■ Data lines:
____________

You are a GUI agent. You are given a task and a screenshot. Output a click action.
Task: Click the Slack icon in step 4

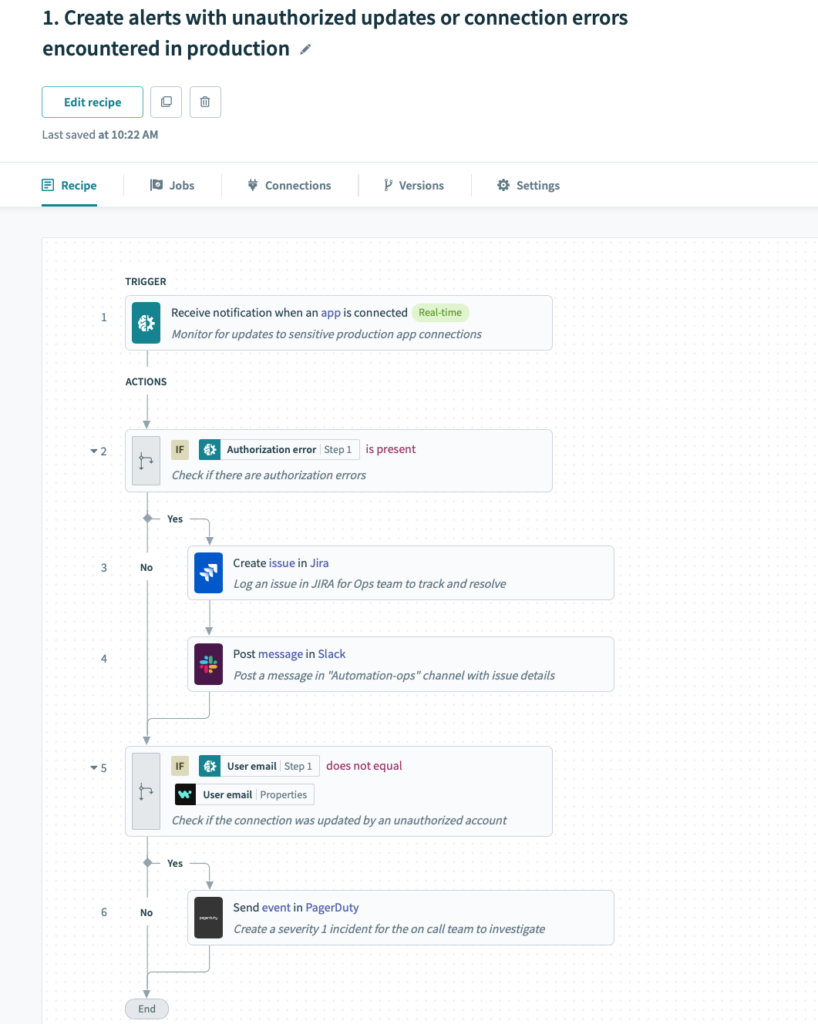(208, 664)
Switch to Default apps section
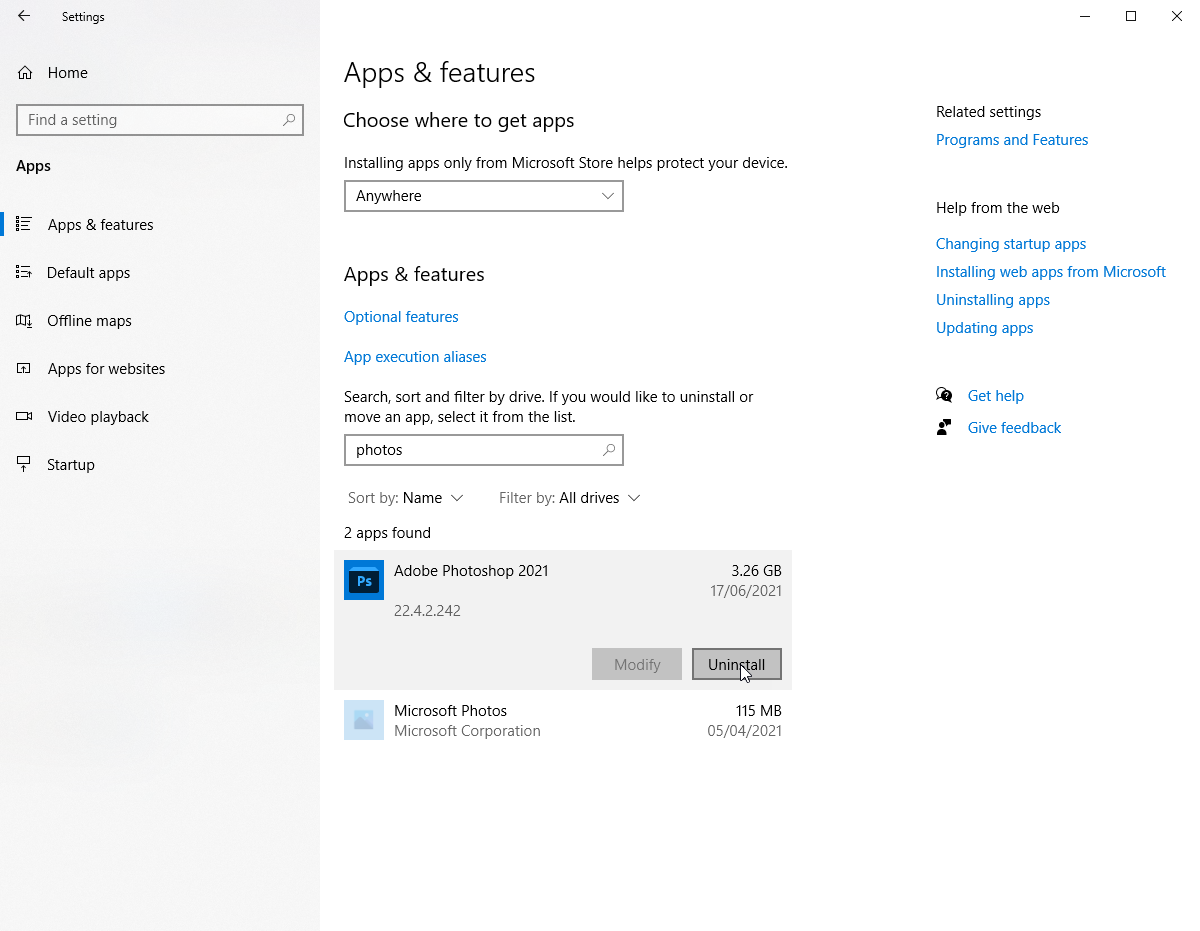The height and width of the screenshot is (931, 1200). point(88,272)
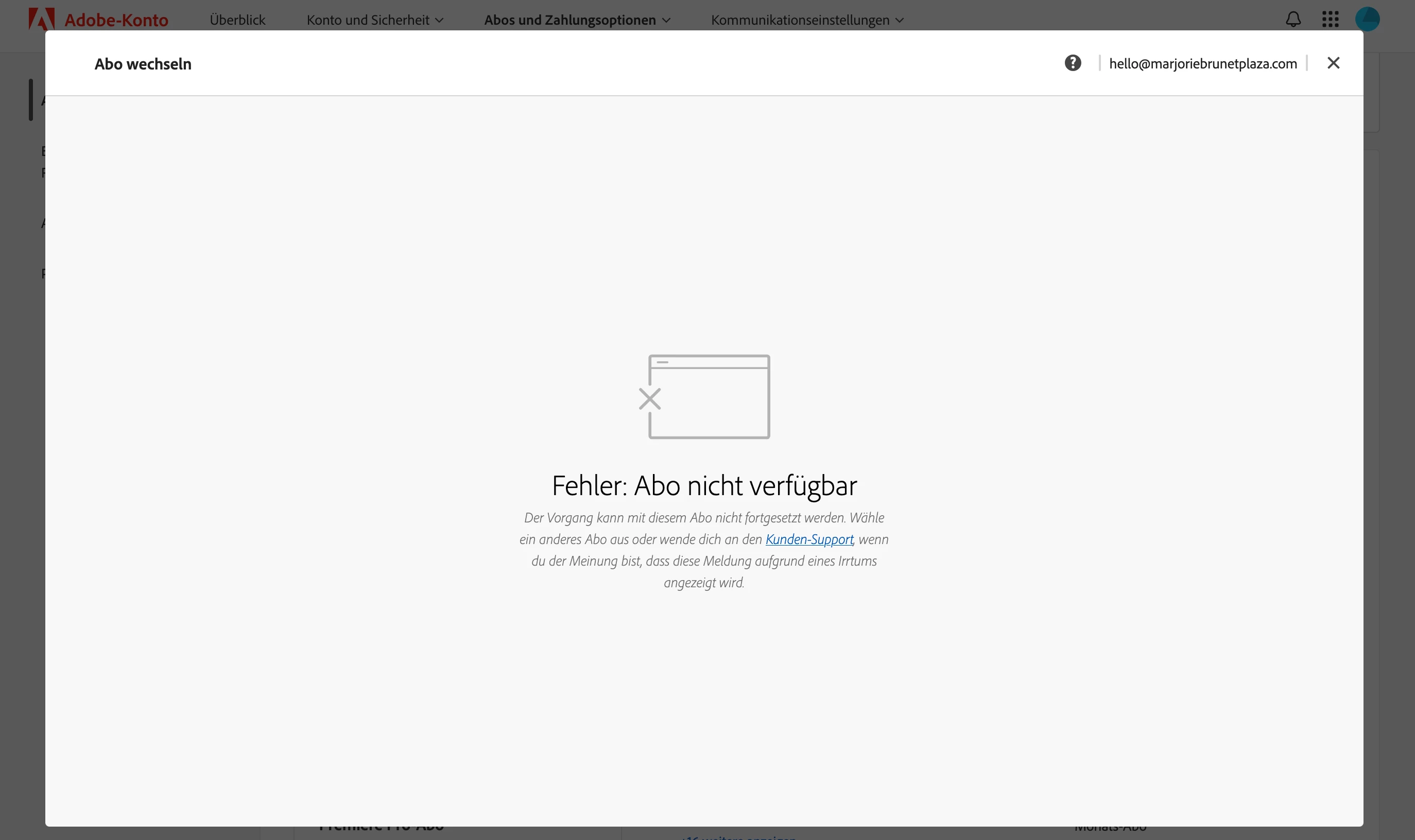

____________

■ Written problem: Rewrite each line of the listing above as one string in a JSON list, omitting blank lines and the pictures.

■ Task response:
[
  "You are a GUI agent. You are given a task and a screenshot. Output a click action.",
  "Task: Click the Slack icon in step 4",
  "(208, 664)",
  "Switch to Default apps section",
  "The height and width of the screenshot is (931, 1200). point(88,272)"
]